**TEXT PASSAGE**.

□ □ □ □ □

With two days to go before the Monday deadline, questions remain on what kind of compromise can be reached -- and at what cost -- by Kurds, Shiite Arabs and Sunni Arabs, the three main groups.

The August 22 deadline is an extension of the original deadline of August 15.

The role of religion has revolved around whether Islam will be termed "a" main source or "the" main source of legislation.

Washington, which has shepherded the process, has made it clear that it would like to see Islam termed "a" main source. But if there is compromise with other language espousing the principles of democracy, U.S. representatives say they are willing to agree that religion be "the" main source.

Whether the Kurds, who are under pressure to make the new deadline, and other secularists would agree to such a compromise is uncertain.

Forming the proposed federalist government in Iraq will require balancing the role of the federal government and those of the 18 provinces and the tribal regions.

The Kurds want to maintain their long-held autonomy in three northern provinces. But they are shying away from the idea of self-determination, a term that implies independence.

Some Shiites, particularly the Supreme Council for the Islamic Revolution in Iraq, have come out for an autonomous region in the Shiite-dominated south.

Sunni Arabs, a minority that was in a position of control in Iraq under Saddam Hussein, oppose federalism. Sunnis are concerned they would lose the economic clout that came with control of the oil in the south and the north.

□ □ □ □ □

**INFORMATION SHOWN**.

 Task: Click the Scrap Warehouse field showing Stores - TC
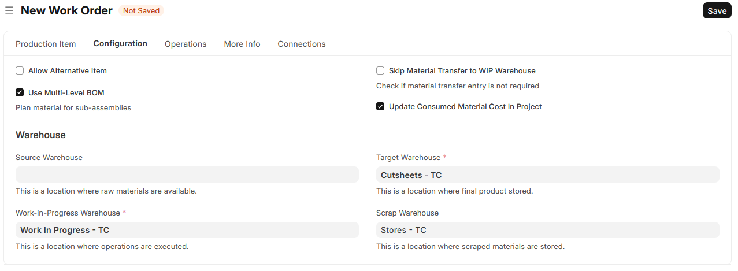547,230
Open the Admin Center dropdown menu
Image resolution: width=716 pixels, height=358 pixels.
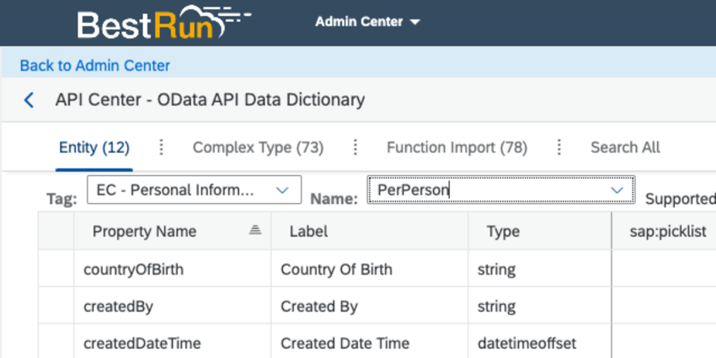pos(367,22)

□ □ □ □ □

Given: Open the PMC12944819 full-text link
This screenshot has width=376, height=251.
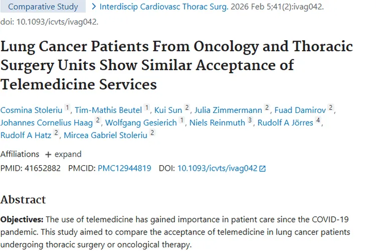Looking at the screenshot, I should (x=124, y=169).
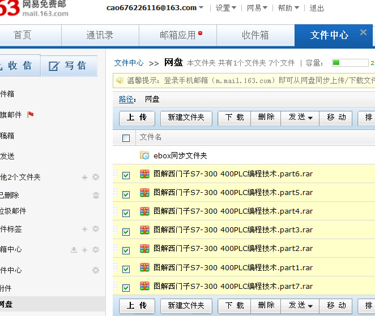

□ □ □ □ □

**TASK SET**.
1/ Please retype the Iraq passage from "Whether the Kurds, who" to "that implies independence.".
2/ Summarize the Iraq passage in two sentences.

**ACTIVITY ANSWERS**.
1/
Whether the Kurds, who are under pressure to make the new deadline, and other secularists would agree to such a compromise is uncertain.

Forming the proposed federalist government in Iraq will require balancing the role of the federal government and those of the 18 provinces and the tribal regions.

The Kurds want to maintain their long-held autonomy in three northern provinces. But they are shying away from the idea of self-determination, a term that implies independence.

2/ Two days before the Monday deadline, Kurds, Shiite Arabs and Sunni Arabs still disagree over whether Islam will be "a" or "the" main source of legislation; Washington prefers "a" but would accept "the" if other language espouses democratic principles. On federalism, the Kurds want to keep their autonomy in three northern provinces, some Shiites back an autonomous southern region, and Sunni Arabs oppose federalism because they fear losing the economic clout that came with control of the oil.